My first choice according to the City quiz is Maya Wiley. That's a bit strange since one of her major issues is defunding the police which partly involves moving school safety back to the DOE which the officers mostly don't want. I think defunding the police would not be helpful to NYC for obvious reasons. People having opportunity in life does bring crime down but not having enough police officers is not the way to make neighborhoods safe. Guess I'm a moderate on this issue. Wiley may not be my first choice on public safety, however Wiley is very good on many education issues. She wants to lower class sizes and empower School Leadership Teams. This is from her website:
Give parents and students a greater role in school governance by granting more power to School Leadership Teams (SLT).
This is needed. She also favors checks on mayoral authority over schools which would be another step forward.
Create a Commission on School Governance with parent, student, community & advocacy representatives to establish stronger checks and balances and more methods for institutionalized parent, student and community input and decision-making.
How about an elected NYC school board as about 93% of the school systems in the country have? I could never understand why this was out of the question in NYC.
The main problem with Wiley is her resume which makes it kind of hard to put much faith in what she says. It is difficult to trust her to keep her word as she was a standard MSNBC DNC cheerleader and worked for Mayor de Blasio as a lawyer.
Two weeks ago, Mayor Bill de Blasio and his government legal counsel, Maya Wiley, declared that a new classification had been granted to five outside advisers of the mayor, shielding communication between de Blasio and those advisers - three of whom represent clients with city business - from certain public disclosure requirements. In doing so, de Blasio provoked heightened scrutiny, even some ridicule, of his relationships with these “agents of the city,” as Wiley called them, including the question of whether they should be subject to the same conflict of interest and financial disclosures required of top city officials.
You can read more on Wiley's lawyer for de Blasio time here. Some of it is cringeworthy. This is strange but her limousine liberal background where she and her partner pay for private security in their neighborhood means she is really not that serious about cutting the NYPD and this is merely campaign rhetoric.
Scott Stringer finished second on the quiz for me even though he is the UFT's one and only choice. I have already commented on Stringer here and concluded my posting with mixed feelings but I certainly can rank him one or two in what is not a very strong field. I like his education positions and his views in other areas such as public safety are actually rational. For example, listening to actual police officers:
Establish mechanisms to receive feedback from both the community and frontline officers and incorporate these surveys into the management and oversight of precincts.

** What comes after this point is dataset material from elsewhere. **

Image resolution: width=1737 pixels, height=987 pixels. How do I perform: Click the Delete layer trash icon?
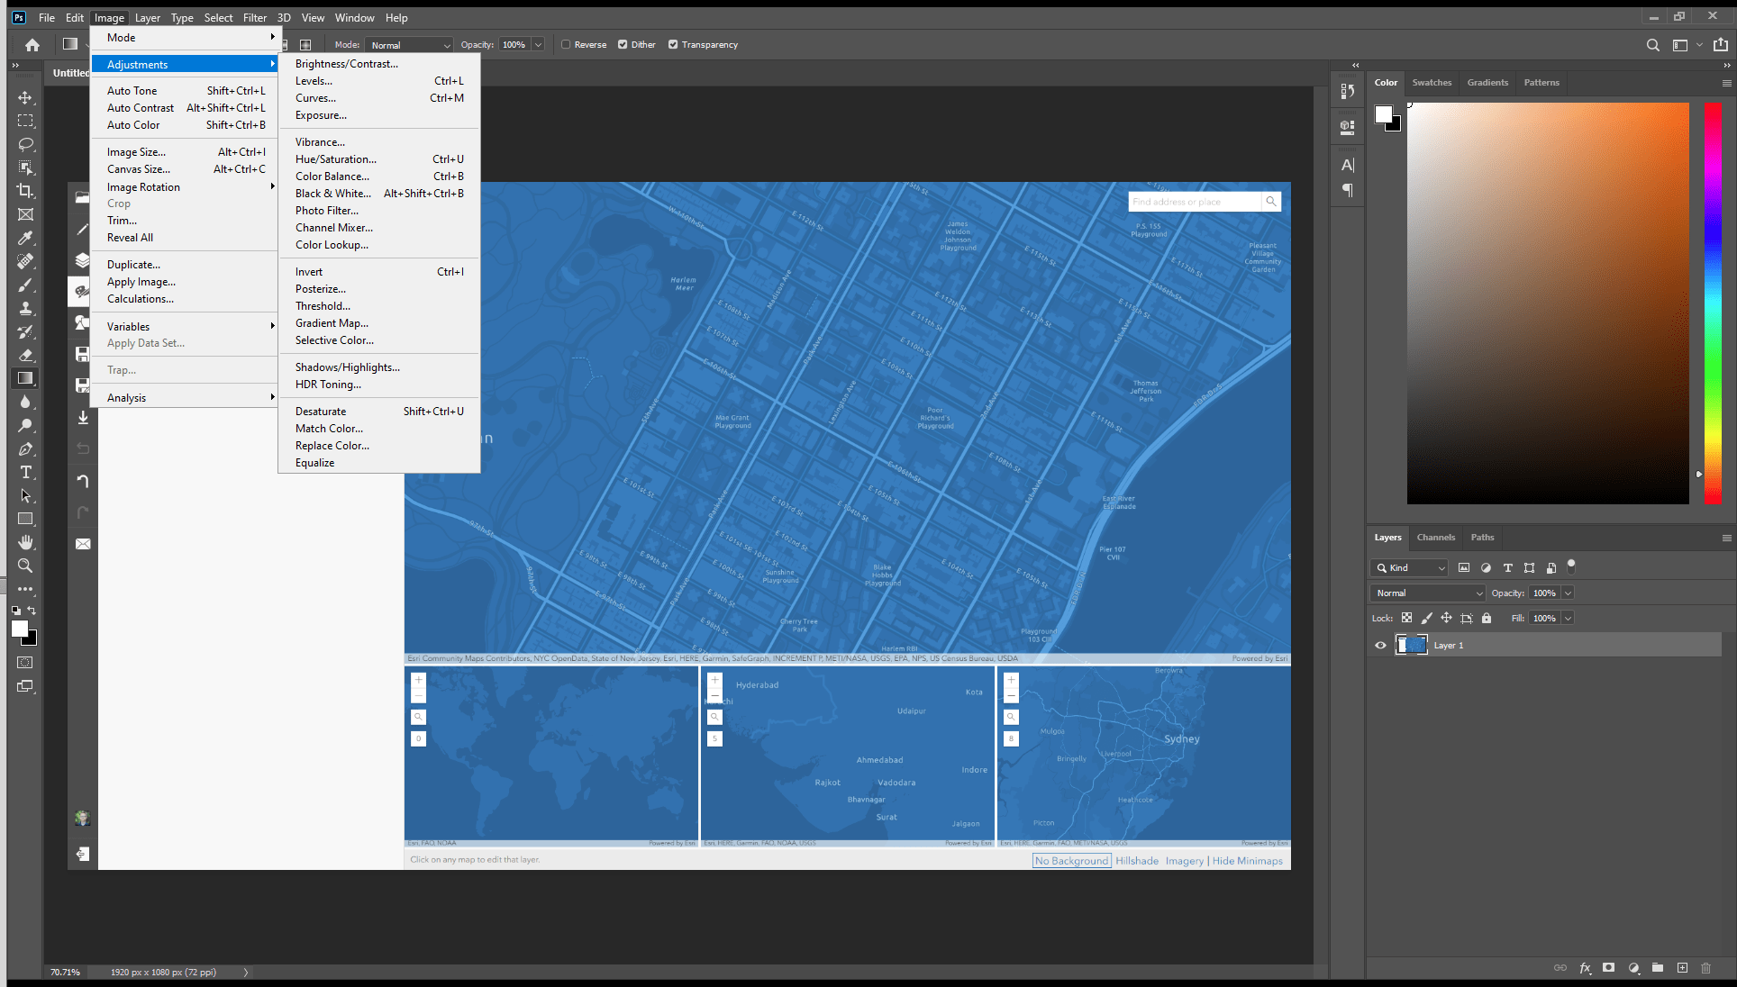tap(1705, 968)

If we actually heard what the actual officers are thinking, we may be able to push through sensible reforms.
On the other hand, Stringer having Bloomberg flunky-charter school supporter Micah Lasher as his campaign manager puts up a huge red flag. In addition, when the Board of Education returned to a majority of Borough Presidents for a while in 2009, Stringer as Manhattan BP led the push to make sure Joel Klein stayed on as Chancellor when Stringer had the power to take a stand against Bloomberg style ed deform. Stringer did appoint for most of his tenure Patrick Sullivan to the Panel for Educational Policy who was a great friend of public schools and my school in particular.

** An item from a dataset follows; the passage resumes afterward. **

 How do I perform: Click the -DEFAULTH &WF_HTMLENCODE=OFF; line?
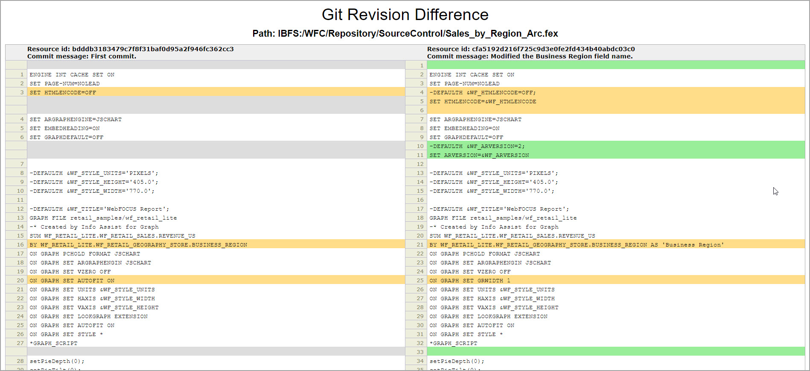482,93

My view on the recent sexual misconduct allegations against Stringer from alleged incidents from many years back is that the women should be listened to and taken very seriously but Stringer and everyone else deserves due process.

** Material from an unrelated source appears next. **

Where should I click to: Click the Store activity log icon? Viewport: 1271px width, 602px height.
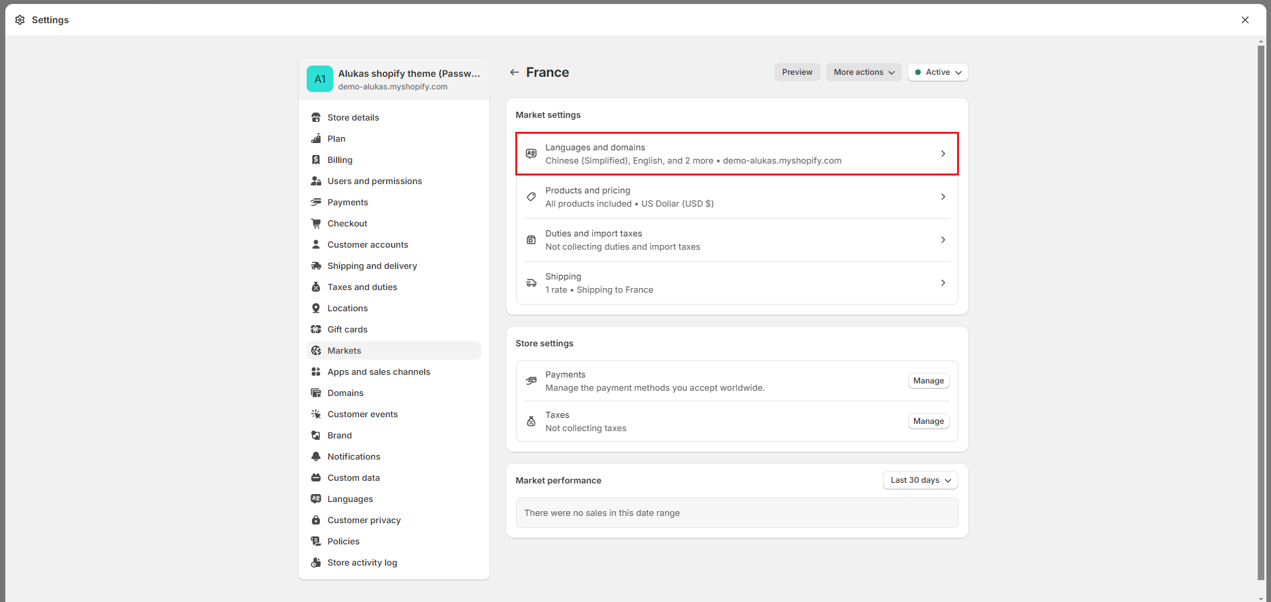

It is interesting to note that one group within the UFT that says they stand with survivors is not even considering what Stringer says on the issues in their mayoral campaign literature. Personally, I believe that isn't fair as people deserve every chance to defend themselves. Accusations should not be sufficient to destroy someone's career. This group suspended its own members without any due process back in 2018. They haven't come far in three years apparently on fairness but we can still hope for a brighter tomorrow within the UFT opposition.
I think I will vote Stringer 1 and Miley 2 or the other way around. I'm undecided on the order but it really doesn't matter as the chances of the race coming down to the two of them is almost zero. Wiley has surged to second in a recent poll. I have no idea why the UFT isn't pushing for a second endorsement now with Stringer so low in the polls. The left seems to be consolidating around Wiley. The AOC endorsement certainly gave her a big push. Art Chang came in third for me on the City Quiz but he doesn't have a prayer and his plan for an IEP for every student is totally unnecessary.
Please take the City Quiz for yourself. I would like to hear about who the folks who read here support but I gather many of our vocal commenters won't have rankings like mine. There should be some Fernando Mateo/Curtis Sliwa fans among our commenters.
Note that Kathryn Garcia, Andrew Yang, and Eric Adams were not in my top five, and I won't rank any of those three in my rank choices as all three of them would not look favorable to UFTers. Curtis Sliwa even finished ahead of one of those three on my list from the Quiz.